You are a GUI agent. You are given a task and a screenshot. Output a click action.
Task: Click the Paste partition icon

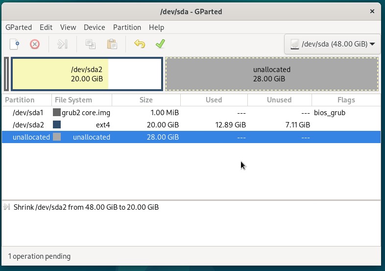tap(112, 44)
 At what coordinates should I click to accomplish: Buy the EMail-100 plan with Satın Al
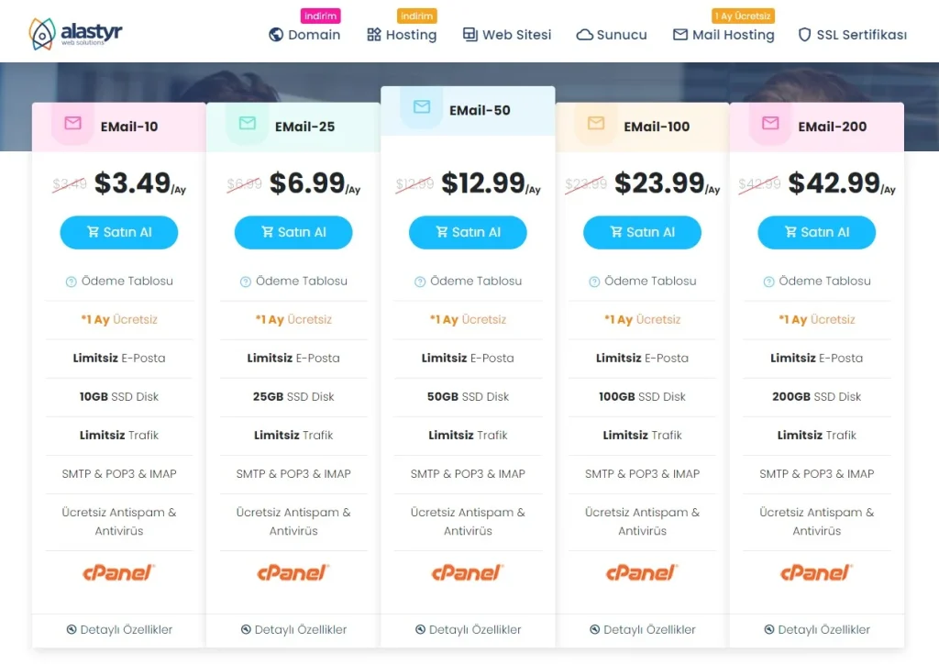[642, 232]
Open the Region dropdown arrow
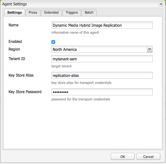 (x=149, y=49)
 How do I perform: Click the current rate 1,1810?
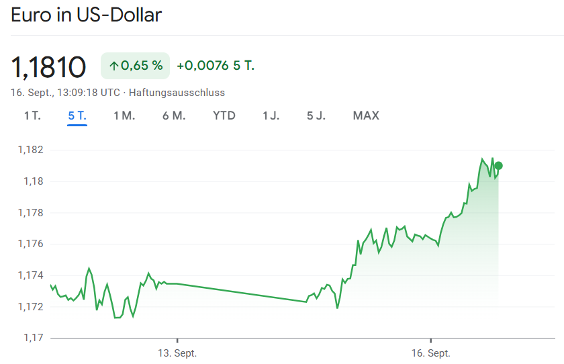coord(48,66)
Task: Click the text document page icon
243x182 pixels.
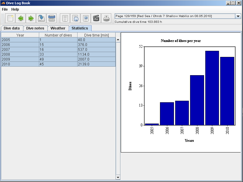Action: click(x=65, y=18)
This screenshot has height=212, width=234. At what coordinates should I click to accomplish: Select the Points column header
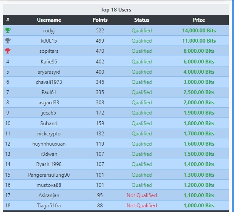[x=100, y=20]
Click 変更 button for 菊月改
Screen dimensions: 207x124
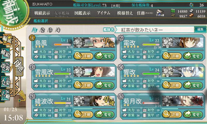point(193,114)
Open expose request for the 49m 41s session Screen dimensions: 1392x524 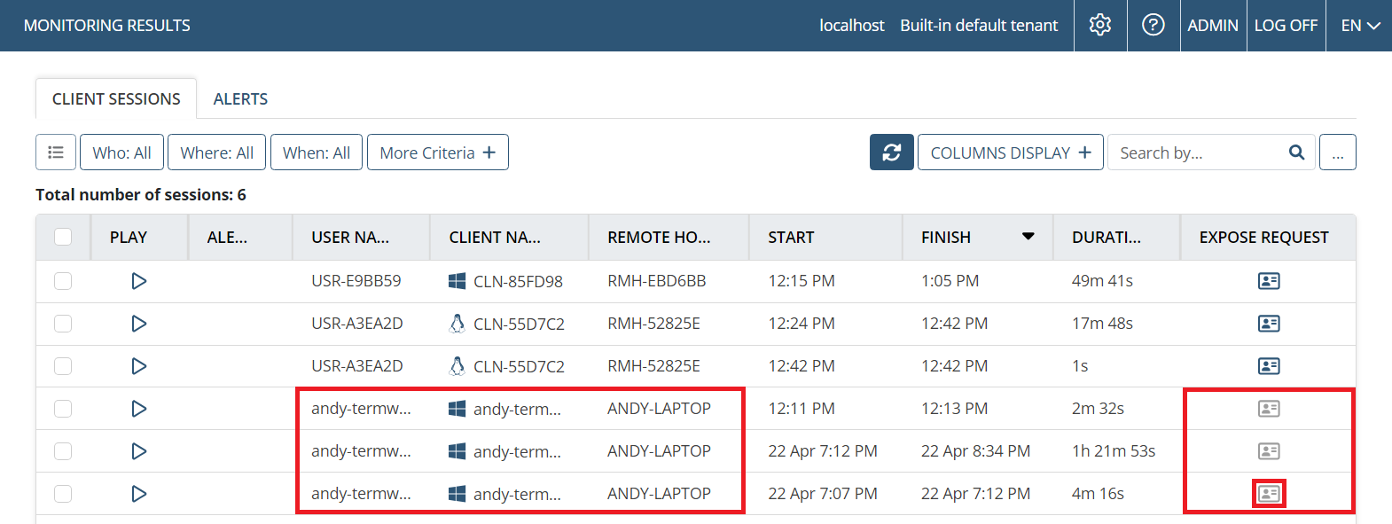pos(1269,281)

◆ **THE REQUEST**
Filter the material down to the lines that contain the word "what", copying each such line in full.

◆ **WRITTEN RESPONSE**
 At what coordinates should I click to accomplish: Buy the EMail-100 plan with Satın Al
This screenshot has height=212, width=234. At what coordinates should I click to accomplish: Select the Points column header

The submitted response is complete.